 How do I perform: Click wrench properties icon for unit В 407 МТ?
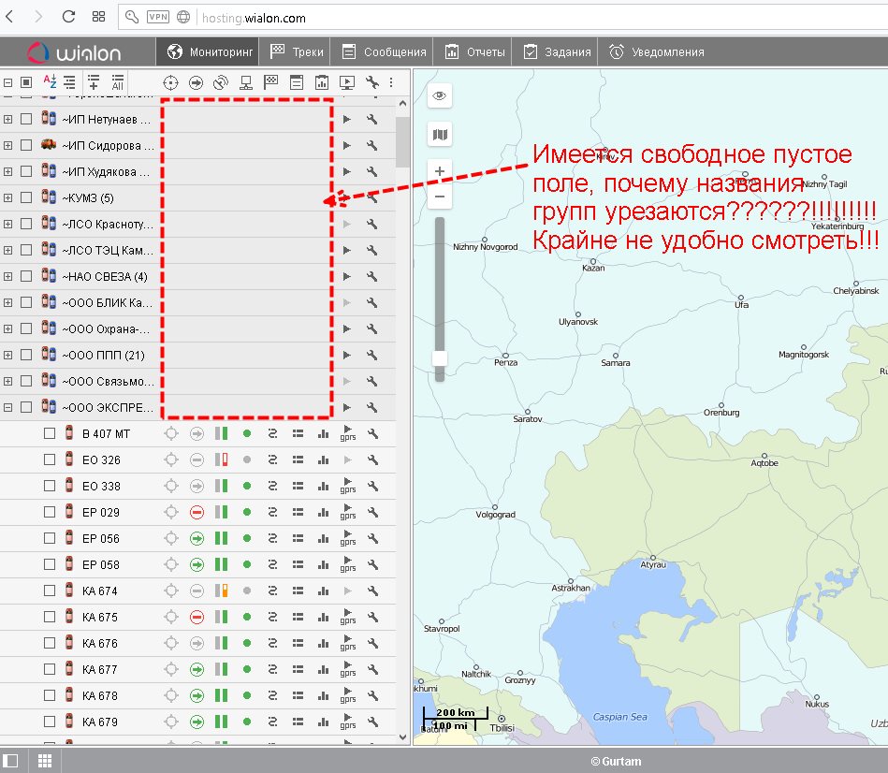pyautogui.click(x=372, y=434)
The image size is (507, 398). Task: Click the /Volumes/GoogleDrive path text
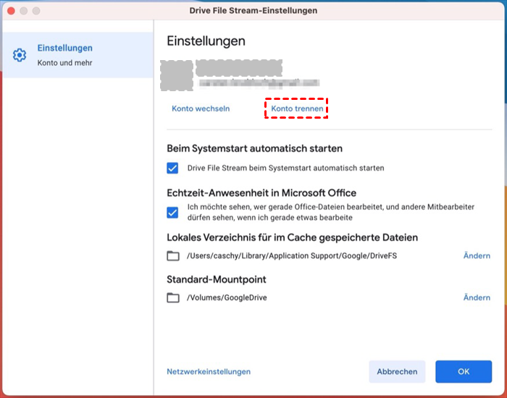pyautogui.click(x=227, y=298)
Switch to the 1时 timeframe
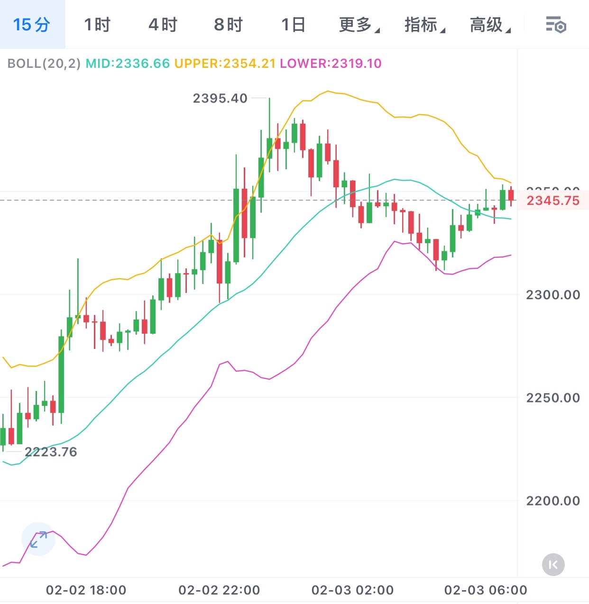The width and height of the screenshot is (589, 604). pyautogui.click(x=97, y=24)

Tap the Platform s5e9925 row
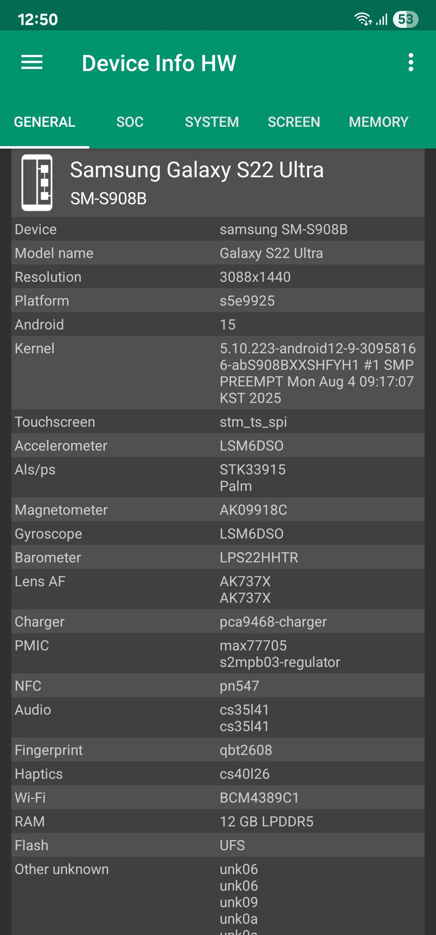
============
[Problem to solve]:
Write out the records above once more, word for word, with no pictures.

[Solution for this task]:
 How do I perform: Click wrench properties icon for unit В 407 МТ?
pyautogui.click(x=372, y=434)
The image size is (507, 398). Task: Click the /Volumes/GoogleDrive path text
pyautogui.click(x=227, y=298)
Switch to the 1时 timeframe
The width and height of the screenshot is (589, 604). pyautogui.click(x=97, y=24)

Tap the Platform s5e9925 row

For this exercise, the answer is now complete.